Nope. The indications that this model of tech products return on investment and profitability is wrong are multiple.

Let start with startup failure numbers. Is it because startup are fundamentally hard… or because we make them do something that is fundamentally impossible? Is it a fundamental truth of tech that returns have to be a power law? Or is it the result of survivor ship bias ?

Well ok. Maybe tech startup do not have to be so hard. But at least the lottery aspect is true right ? Look at all these massive exits! Except less than 5% of VC funds every year return any kind of alpha above an index market benchmark. 95% of the money spent by LP is lost forever. And the 5% that succeed definitely do not do the 20x needed to compensate this.

Who cares if LPs do not get money back! At least we have profitable firms allowing us to get all these useful tech ! I mean. We do right ? Well…. actually… nearly none of them have ever made a profit. The Uber case is obviously the elephant in the room, but i personally prefer to use example closest to tech people life.

Let’s look at New Relic. New Relic is a monitoring company for tech systems. Basically if your complex computer system fails it helps you know it did and it helps you find out what was wrong. The defining characteristic of New Relic that every tech person will tell you if you mention it is that “it is far far too expensive”. This is a general accepted truth of the tech world.

Despite this. They never posted. a. dime. of. profit. Zilch. And they are not a special case. Hashicorp? Nada. Datadog? Niet. Gitlab? Ahahah. I could keep going.

Once we take all of that into account, it seems that VC mostly fund unprofitable businesses and lose their investors money.

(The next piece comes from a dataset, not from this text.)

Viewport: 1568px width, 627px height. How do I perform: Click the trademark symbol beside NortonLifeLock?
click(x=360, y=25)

If what we want is to fund profitable tech that enrich capital, i am sorry Mario. But the princess is in another castle.

Banks loans

Historically, another way to fund your fledging business is to go ask the bank for a business loan. This is a well known and established solution. After all, how do you think your plumber bought their work truck/van.

Except tech business have a fundamental problem. Despite what the accounting norms tell us, software is mostly… an OpEx heavy business. Most of the code written by your salaried dev cannot be run without constant work by said devs. Written code is not an asset and both the market and banks recognize that reality.

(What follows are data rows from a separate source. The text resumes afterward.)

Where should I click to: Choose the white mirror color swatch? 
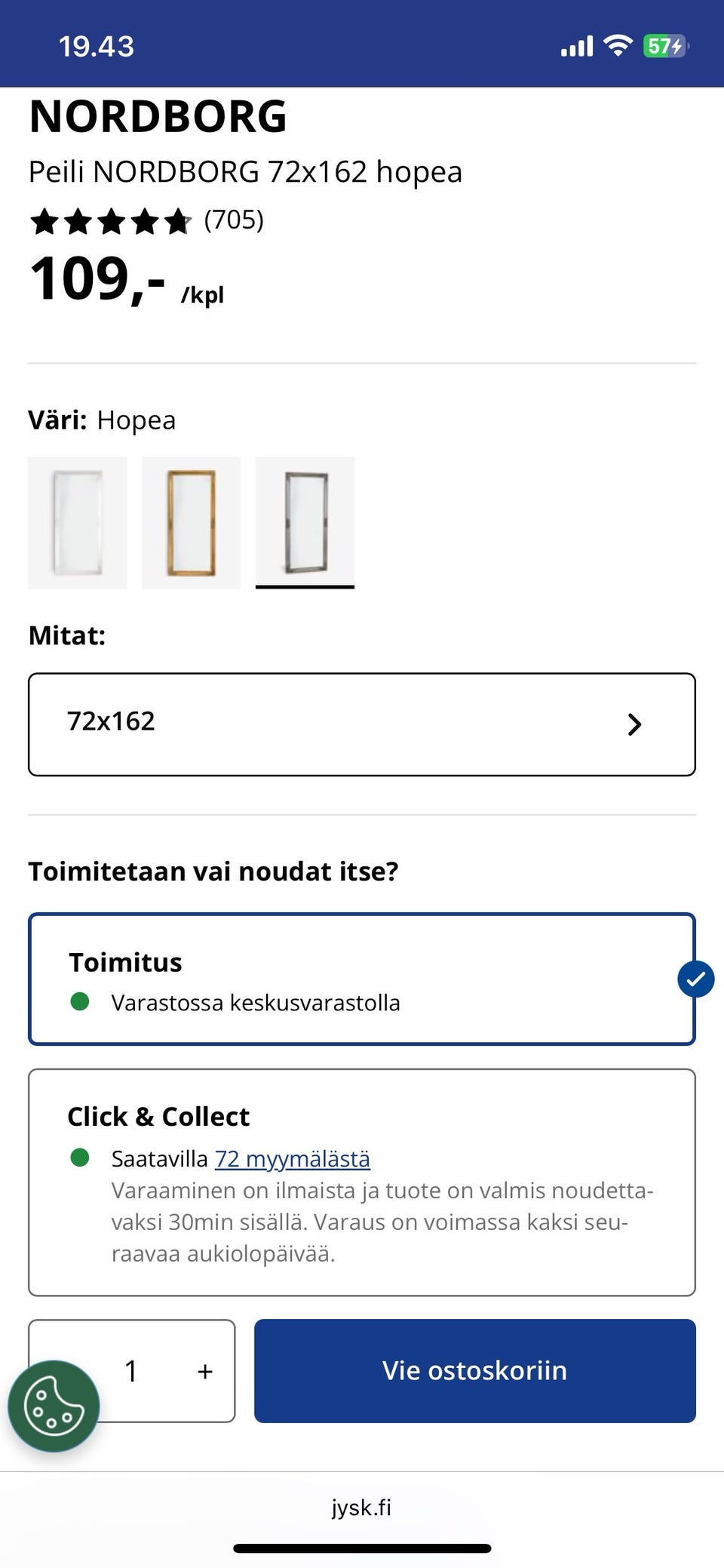click(77, 522)
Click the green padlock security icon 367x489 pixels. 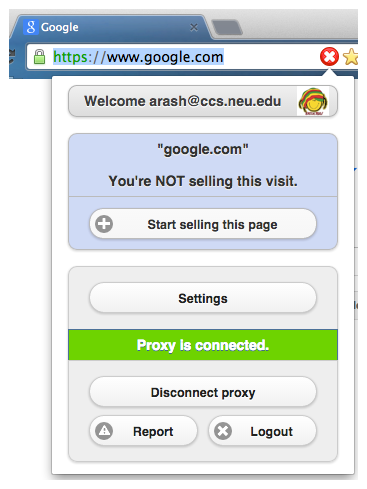point(39,57)
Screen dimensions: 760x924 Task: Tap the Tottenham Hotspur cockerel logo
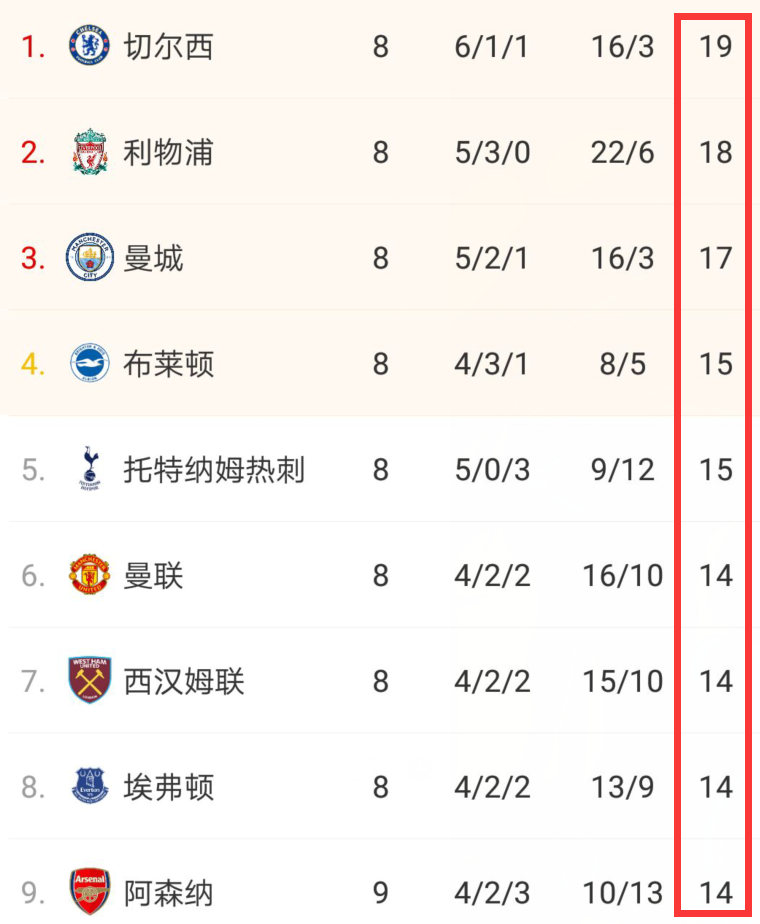point(90,468)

What does that mean for a bank? Well that if you start a tech business… there is no asset to recover in a bankruptcy. This is were the VC model of tech failure and success is not wrong. Tech startup that fails are a write off.

And that means a loan to a tech startup is a massive risk for a bank. So they mostly… don’t do it. There are ways around that but let be honest it is mostly not going to happen

Government subsidies

There are all kind of program by government dedicated to startup. They are usually not applicable to you, especially if you operate a remote first business, are not part of am already large firm or are starting off in a rural place.

If you have access to them, enjoy and go forth. But they are usually not accessible as a first pre seed or seed round

Love Money

VC and peddlers of “entrepreneur lifestyle” love this one. Love Money is basically all the money your loved one will invest into your company early on because they want you to succeed.

Outside of the obvious problem of pressure, there is also the problem of accessibility, after all if you need funding it is usually because you are not born in a rich enough family to care.

And even more, there is also the reality that if there is no financial instrument to fund you other than the bank of mom and dad, the financial system definitely do not have an instrument to finance you.

Which is also why i will not be covering bootstrapping.

So What?

I don’t know. I mean we know tech startup can be wildly profitable. Otherwise noone would bootstrap. And that investing based on a profitability base work. There are niche product, mostly catering the bootstrapping community, that succeed widely in term of return on investment. With lower risk than the VCs.

We also know that the current VC funding instrument produce mostly broken and not adapted products.

It seems there is a glaring missing middle financial instrument. I of course did not ponder what it could be, why it does not exist or any solutions. This post is about acknowledging the problem.